What to produce: Pick out every line in the listing below that contains the string "Instruction" and copy those lines. Case matters.
------------------------
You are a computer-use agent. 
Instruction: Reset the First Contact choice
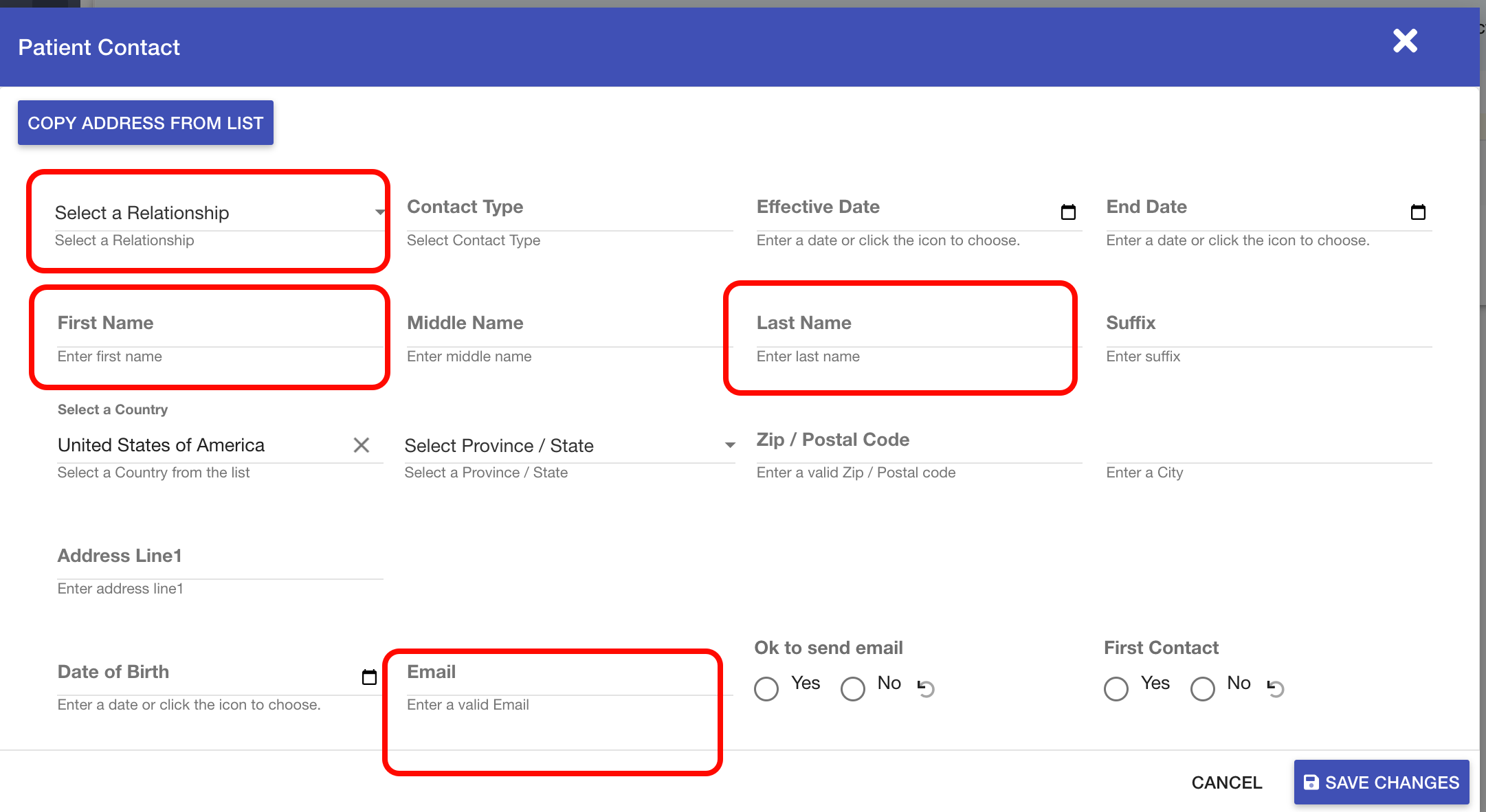click(1276, 688)
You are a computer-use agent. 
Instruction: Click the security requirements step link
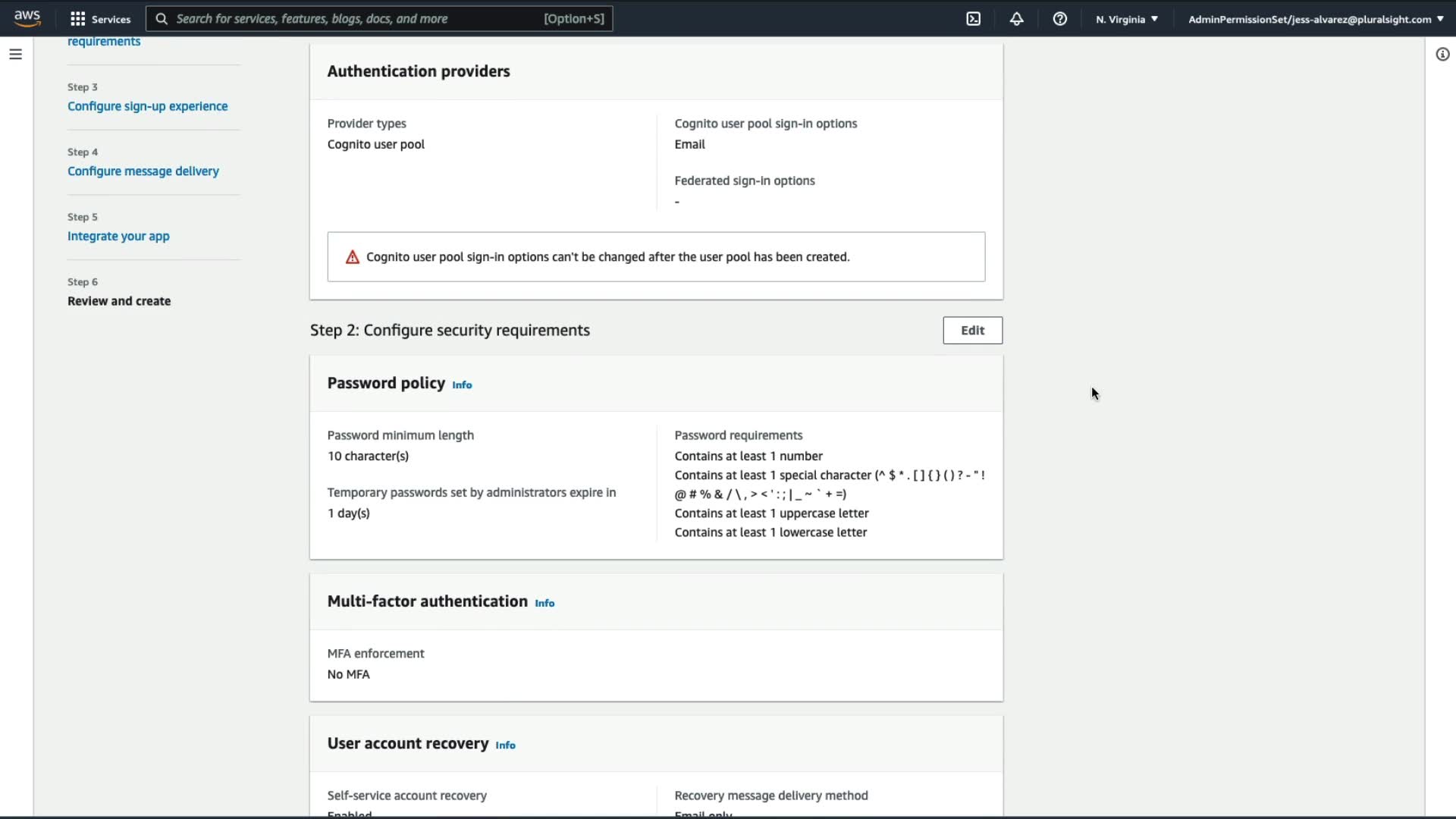[104, 42]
------------------------
Answer:
Instruction: Reset the First Contact choice
Instruction: Click the security requirements step link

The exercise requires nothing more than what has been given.